Alternative mRNA splicing

The levels of alternatively spliced mRNAs can be heterogeneous between cells in a population (Waks et al. 2011), and alternatively spliced transcripts may in turn play a role in various cell death phenotypes (Gang et al. 2015; Schwerk & Schulze-Osthoff 2005). For example, alternative splicing of the BCL2 family members BCL2L1 and MCL1 can result in the production of both pro- and anti-apoptotic protein products, modulating the susceptibility of individual cells to apoptosis (Schwerk & Schulze-Osthoff 2005). If pronounced differences in the patterns of alternative splicing differed between two cells, this would therefore be expected to alter cell death responses. This splicing heterogeneity is regulated by splicing regulator proteins, whose activity may in turn be regulated by signalling pathways linked to processes like cell cycle progression (Moore et al. 2010). For example, knockdown of the mitosis regulating protein aurora kinase A (AURKA) resulted in a two-fold increase in the ratio of the pro-apoptotic to anti-apoptotic splice forms of BCL2L1 (Moore et al. 2010). Shifting this pro- to anti-apoptotic splice isoform ratio by knocking down the splicing factor SF3B1 also sensitized cells to apoptosis induced by the lethal chemotherapeutic daunorubicin (Massiello et al. 2006). Thus, while still speculative, it is plausible that stochastic variation in alternative splicing between cells could contribute to heterogeneity in cell death responses. Ultimately, such heterogeneity would most likely be generated by variations in (splicing) protein levels, as discussed next.

Protein expression

Many proteins display heterogeneous expression levels within a population, contributing to variation in cell death phenotypes. Some of this protein expression heterogeneity exists among cells in basal, untreated states. In cancer and other cells, pro- and anti-apoptotic BH3-family proteins localize at the outer mitochondrial membrane and determine the intensity of pro-death signal required to induce apoptosis (Figure 3A) (Sarosiek et al. 2013). Susceptibility to apoptosis has been linked to mitochondrial “priming,” a measure of how readily mitochondrial outer membrane permeabilization (MOMP) can be induced by lethal stimuli. Mitochondrial priming can be assessed by quantifying mitochondrial depolarization upon addition of recombinant pro-apoptotic BH3 family peptides (Figure 3B) (Ni Chonghaile et al. 2011).

Figure 3.

Figure 3.

Methods for observation and quantification of apoptosis. (A) The intrinsic and extrinsic pathways of apoptosis are triggered by different lethal stimuli but converge on the activation of caspase-3 and caspase-7. (B) BH3 profiling measures the apoptotic priming of cells by measuring mitochondrial membrane potential after the addition of a BH3 peptide, which induces MOMP more readily in highly primed cells, resulting in decreased JC-1 fluorescence. (C) Reporters for various intermediate steps in the execution of the apoptotic pathway reveal the kinetics of these death mechanisms. For example, reporters for MOMP and effector caspase activity reveal that heterogeneity in death kinetics after application of TRAIL is attributable to cell-to-cell differences in time to MOMP, whereas time from MOMP to caspase-3 activation is highly homogeneous. Caspase activity can be measured by Förster resonance energy transfer (FRET) reporters that contain peptide sequences that are recognized and cleaved by caspases. (D) The CaspaseTracker system allows for the identification of cells that have undergone anastasis and their descendants. Caspase activity activates FLPase, which irreversibly induces the expression of GFP. All cells expressing GFP have therefore either survived caspase activation by undergoing anastasis themselves or are descended from another anastatic cell. Analysis of Drosophila expressing the CaspaseTracker reporter reveals a high frequency of anastasis in vivo over the course of development.
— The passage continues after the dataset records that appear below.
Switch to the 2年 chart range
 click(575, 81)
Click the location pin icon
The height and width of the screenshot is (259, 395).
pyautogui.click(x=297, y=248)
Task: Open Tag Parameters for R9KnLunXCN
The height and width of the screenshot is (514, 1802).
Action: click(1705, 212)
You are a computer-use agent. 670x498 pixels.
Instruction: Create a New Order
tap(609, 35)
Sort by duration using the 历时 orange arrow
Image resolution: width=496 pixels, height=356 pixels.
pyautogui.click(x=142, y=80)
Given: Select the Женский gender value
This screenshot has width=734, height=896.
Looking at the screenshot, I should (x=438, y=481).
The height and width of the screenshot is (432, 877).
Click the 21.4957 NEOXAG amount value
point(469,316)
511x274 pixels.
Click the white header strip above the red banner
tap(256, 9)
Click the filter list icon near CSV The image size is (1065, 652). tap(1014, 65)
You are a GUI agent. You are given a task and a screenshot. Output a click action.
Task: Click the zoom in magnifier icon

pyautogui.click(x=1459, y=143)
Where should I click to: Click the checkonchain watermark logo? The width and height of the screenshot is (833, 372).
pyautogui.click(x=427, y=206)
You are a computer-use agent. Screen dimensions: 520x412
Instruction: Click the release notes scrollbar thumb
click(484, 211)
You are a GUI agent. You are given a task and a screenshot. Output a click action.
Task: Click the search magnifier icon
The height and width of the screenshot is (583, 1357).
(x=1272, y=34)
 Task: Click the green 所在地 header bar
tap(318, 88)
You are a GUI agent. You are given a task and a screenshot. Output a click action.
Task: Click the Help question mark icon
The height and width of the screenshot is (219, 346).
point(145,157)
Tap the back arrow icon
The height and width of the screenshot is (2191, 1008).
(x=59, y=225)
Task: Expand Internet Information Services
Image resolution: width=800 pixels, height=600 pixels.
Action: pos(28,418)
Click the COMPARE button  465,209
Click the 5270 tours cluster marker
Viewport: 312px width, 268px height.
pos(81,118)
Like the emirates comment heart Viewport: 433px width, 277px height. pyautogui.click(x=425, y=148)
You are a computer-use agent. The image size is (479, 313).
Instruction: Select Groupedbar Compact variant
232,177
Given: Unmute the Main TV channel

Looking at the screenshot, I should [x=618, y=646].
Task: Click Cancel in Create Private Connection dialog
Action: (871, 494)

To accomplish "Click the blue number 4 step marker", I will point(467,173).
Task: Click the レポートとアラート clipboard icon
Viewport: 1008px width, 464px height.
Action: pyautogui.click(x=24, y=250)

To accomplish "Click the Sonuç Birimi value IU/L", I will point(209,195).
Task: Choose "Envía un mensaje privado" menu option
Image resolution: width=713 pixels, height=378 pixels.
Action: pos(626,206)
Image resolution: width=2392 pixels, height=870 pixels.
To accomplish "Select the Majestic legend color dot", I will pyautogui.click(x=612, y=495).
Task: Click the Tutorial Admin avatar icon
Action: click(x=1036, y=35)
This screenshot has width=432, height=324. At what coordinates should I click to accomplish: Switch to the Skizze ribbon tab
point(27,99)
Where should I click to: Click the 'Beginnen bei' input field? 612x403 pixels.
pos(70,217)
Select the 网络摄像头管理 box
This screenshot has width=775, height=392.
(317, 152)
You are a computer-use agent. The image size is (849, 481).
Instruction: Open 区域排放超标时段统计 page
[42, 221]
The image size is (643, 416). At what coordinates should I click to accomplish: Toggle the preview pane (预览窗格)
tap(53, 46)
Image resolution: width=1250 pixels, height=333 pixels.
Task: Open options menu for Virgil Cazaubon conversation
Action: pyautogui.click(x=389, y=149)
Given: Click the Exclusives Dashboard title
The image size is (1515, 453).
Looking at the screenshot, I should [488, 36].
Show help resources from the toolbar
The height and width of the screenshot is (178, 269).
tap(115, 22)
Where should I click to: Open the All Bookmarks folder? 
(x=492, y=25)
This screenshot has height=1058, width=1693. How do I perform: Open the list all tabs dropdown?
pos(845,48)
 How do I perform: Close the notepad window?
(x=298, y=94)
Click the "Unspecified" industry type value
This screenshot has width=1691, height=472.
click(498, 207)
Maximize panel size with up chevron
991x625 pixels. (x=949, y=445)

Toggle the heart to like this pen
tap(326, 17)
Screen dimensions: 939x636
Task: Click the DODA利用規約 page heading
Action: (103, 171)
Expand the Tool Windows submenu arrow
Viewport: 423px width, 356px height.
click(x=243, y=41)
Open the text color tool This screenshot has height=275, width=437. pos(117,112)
In acute myeloid leukaemia (AML) cell lines and patient samples, sensitivity to lethal chemotherapeutics correlates with a high degree of mitochondrial priming. This correlation is stronger for some lethal drugs than others, raising the possibility that some apoptotic stimuli may rely less completely on highly primed mitochondria to induce death (Vo et al. 2012). Using the FACS-compatible dye JC-1, mitochondrial priming can be examined at the single-cell level to assess heterogeneity within a population. Drug treatment can result in enrichment for unprimed AML blasts in patients after relapse (Vo et al. 2012). It is unclear whether the unprimed subpopulation selected in the first round of treatment is genetically or non-genetically distinct from the primed subpopulation that responds to therapy. Non-genetic heterogeneity is observed in BH3 profiles from somatic tissue from healthy mice, where variation in c-Myc expression levels modulate mitochondrial priming between tissues and over time (Sarosiek et al. 2017).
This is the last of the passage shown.